Zitierter Text
Foto: REUTERS/Stephane Mahe

Wird Emmanuel Macron, nachdem er seine Französischlehrerin erobern konnte und geheiratet hat, auch Frankreich im Sturm nehmen? Der 38-jährige Minister für Wirtschaft, Industrie und "Digitales Frankreich" nährt Spekulationen über ein Antreten bei der Präsidentschaftswahl 2017. Wohl zu diesem Zweck hat er im nordfranzösischen Amiens die Formation "En Marche" (in Bewegung) lanciert: Sie trägt seine Initialen und will in einer landesweiten Tür-zu-Tür-Operation "die Stimmung im Land eruieren", sagt ein Mitarbeiter. Wenn das nicht nach Wahlkampfvorbereitung klingt ...

Der Exinvestor der Bank Rothschild, erst kürzlich aus dem Parti Socialiste ausgetreten, verficht ein Credo, das für französische Verhältnisse geradezu liberal ist: gegen die 35-Stunden-Woche, das Beamtenstatut und die Vermögenssteuer; für Chancengleichheit der Einwandererjugend und die Integration von Muslimen – und zwar nicht in erster Linie mit Polizeimethoden. Damit grenzt er sich deutlich von Premier Manuel Valls und Präsident François Hollande ab.

Mit 16 Jahren die Lehrerin bezirzt

Offen gewährte er kürzlich der Illustrierten Paris-Match Einblick in sein Privatleben: Seine Frau Brigitte Trogneux (57) erzählte etwa, wie sie dem Charme ihres damals 16-jährigen Schülers erlegen sei. Als sie zusammen ein Theaterstück geprobt hätten, habe er ihr sehr direkt erklärt, er werde sie eines Tages heiraten. Vergeblich versuchte die dreifache, verheiratete Mutter, den stürmischen Emmanuel in eine andere Schule versetzen zu lassen. Er hielt Wort und führte sie 2007, 13 Jahre später, tatsächlich zum Traualtar.

Mittlerweile bezeichnet der Minister die Klatschreportage als "Dummheit" – doch die Franzosen stört das nicht: 38 Prozent sähen in ihm laut einer Umfrage vom vergangenen Donnerstag einen "guten Präsidenten" – weit mehr als Valls (28) und Hollande (11).

Hollande und Valls alarmiert

Zwar schwört Macron seinen beiden Vorgesetzten Loyalität, erklärt aber auch gleichzeitig, er fühle sich Hollande nicht "verpflichtet". Dem Vernehmen nach suchen Hollande und Valls bereits nach Wegen, sich ihres erst seit August 2014 amtierenden Starministers zu entledigen.

Vergrätzt ist auch der linke Flügel des sozialistischen Regierungslagers, weil Macron erklärt, er stehe "weder links noch rechts". Zudem tritt er für die umstrittene Reform des Arbeitsrechts und die Lockerung des Kündigungsschutzes ein, womit er sich den Zorn vieler einbrockt. Auch die Ex-Sozialistenchefin Martine Aubry erklärt ohne Umschweife, sie habe von Macron "die Nase voll".

Arbeitsaufträge
[1] In welcher Stadt hat Macron laut dem Artikel über Macron die Formation „En Marche“ lanciert?
[2] Übernimm aus dem Artikel über Macron wortgetreu den Teil, der mit den Worten „Mittlerweile bezeichnet der“ einsetzt und mit „und Hollande (11).“ schließt.
[3] Schreib bitte den Artikel über Macron im Anschluss an seinen letzten Satz weiter.

[Einträge des Datensatzes]
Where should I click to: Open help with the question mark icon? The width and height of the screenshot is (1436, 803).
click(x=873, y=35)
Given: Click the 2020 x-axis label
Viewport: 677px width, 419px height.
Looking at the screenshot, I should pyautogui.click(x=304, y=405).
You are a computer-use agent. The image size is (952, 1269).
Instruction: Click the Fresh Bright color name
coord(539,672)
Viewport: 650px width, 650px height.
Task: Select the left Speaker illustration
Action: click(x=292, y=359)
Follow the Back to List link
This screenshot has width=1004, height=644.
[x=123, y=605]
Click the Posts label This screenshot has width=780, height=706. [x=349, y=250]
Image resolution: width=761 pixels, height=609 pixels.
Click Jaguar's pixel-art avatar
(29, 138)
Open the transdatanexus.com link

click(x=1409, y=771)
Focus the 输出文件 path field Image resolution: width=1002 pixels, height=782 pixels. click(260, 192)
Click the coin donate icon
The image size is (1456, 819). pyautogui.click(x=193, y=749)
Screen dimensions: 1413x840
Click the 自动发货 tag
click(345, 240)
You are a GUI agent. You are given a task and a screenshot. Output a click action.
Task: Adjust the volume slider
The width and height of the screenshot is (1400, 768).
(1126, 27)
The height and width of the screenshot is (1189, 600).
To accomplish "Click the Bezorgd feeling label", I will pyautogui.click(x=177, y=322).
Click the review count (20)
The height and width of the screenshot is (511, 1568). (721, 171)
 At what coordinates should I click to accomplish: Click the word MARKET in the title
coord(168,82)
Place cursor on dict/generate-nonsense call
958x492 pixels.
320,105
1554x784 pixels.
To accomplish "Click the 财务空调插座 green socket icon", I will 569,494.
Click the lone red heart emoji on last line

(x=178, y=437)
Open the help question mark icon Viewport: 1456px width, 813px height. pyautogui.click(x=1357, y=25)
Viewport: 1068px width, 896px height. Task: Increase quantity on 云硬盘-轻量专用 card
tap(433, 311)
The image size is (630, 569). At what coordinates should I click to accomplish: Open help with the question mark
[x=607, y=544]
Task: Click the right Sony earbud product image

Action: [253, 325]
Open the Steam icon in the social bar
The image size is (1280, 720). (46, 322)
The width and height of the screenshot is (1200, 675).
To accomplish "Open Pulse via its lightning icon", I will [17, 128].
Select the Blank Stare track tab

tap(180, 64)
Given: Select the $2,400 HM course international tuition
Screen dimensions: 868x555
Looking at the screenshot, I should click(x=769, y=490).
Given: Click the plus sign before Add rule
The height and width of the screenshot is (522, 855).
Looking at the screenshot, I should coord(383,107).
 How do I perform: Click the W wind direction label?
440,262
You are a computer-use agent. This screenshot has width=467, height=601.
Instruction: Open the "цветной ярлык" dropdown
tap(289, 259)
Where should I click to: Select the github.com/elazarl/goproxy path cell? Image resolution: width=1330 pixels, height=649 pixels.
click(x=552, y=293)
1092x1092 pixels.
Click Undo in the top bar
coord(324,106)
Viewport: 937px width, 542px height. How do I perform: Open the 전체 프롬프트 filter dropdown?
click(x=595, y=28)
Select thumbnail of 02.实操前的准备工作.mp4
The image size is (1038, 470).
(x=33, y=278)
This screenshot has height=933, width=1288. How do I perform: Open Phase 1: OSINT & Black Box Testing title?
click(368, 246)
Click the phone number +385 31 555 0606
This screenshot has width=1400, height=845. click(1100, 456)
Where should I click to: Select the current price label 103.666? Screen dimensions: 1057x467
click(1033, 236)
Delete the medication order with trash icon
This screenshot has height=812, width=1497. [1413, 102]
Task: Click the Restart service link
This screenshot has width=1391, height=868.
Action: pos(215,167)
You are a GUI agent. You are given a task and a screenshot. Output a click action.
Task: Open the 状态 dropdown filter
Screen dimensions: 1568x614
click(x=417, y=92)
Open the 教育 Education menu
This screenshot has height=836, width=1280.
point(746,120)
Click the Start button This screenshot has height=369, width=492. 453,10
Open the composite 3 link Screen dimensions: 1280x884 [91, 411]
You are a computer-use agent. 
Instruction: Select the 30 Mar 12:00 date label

Antworten je Aufgabe
[1] Im nordfranzösischen Amiens.

[2]
Mittlerweile bezeichnet der Minister die Klatschreportage als "Dummheit" – doch die Franzosen stört das nicht: 38 Prozent sähen in ihm laut einer Umfrage vom vergangenen Donnerstag einen "guten Präsidenten" – weit mehr als Valls (28) und Hollande (11).

[3]
Während ihn die britische BBC bereits als "neuen Tony Blair" präsentiert, belächelt ihn die Pariser Elite als politischen Springinsfeld, der sich für eine Art französischen John F. Kennedy halte.

Komet droht zu verglühen

"Ein gutwilliger Spitzenfunktionär wird nur dank Paris-Match noch lange nicht zu einem Rebellenchef", giftet etwa der konservative Vordenker Serge Federbusch: "Wo sind seine Wähler?", fragt bissig der Politologe Nicolas Baverez. Die Bürgerlichen hätten schon genug Kandidaten – und die Linke werde einen katholischen Banker wie Macron nie auf den Schild heben. Gut möglich, dass der Komet im Wahlkampf verglüht, bevor er in Zielnähe gelangt. Ohne Parteiapparat haben es selbst populäre Präsidentschaftskandidaten noch nie weit gebracht.

Die "Macronisten" sprechen von anderen Zeiten: Frankreich sei schlechter dran als je zuvor seit dem Zweiten Weltkrieg – und damit reif, den überholten Rechts-links-Gegensatz zu überwinden. Alain Juppé sei mit 70 Jahren zu alt, Hollande zu verbraucht; und Marine Le Pen habe kein tragfähiges Programm.

Ausdauer und Taktik

Bleibt die Frage, ob Macron genug Ausdauer hat und fähig ist, in so kurzer Zeit einen eigenen Wahlkampfapparat aus dem Boden zu stampfen und einflussreiche Zentrumspolitiker mitzuziehen. Gelingt ihm dies, hat er in der aktuellen Niedergangsstimmung in Frankreich durchaus eine Chance. (Stefan Brändle aus Paris, 25.4.2016)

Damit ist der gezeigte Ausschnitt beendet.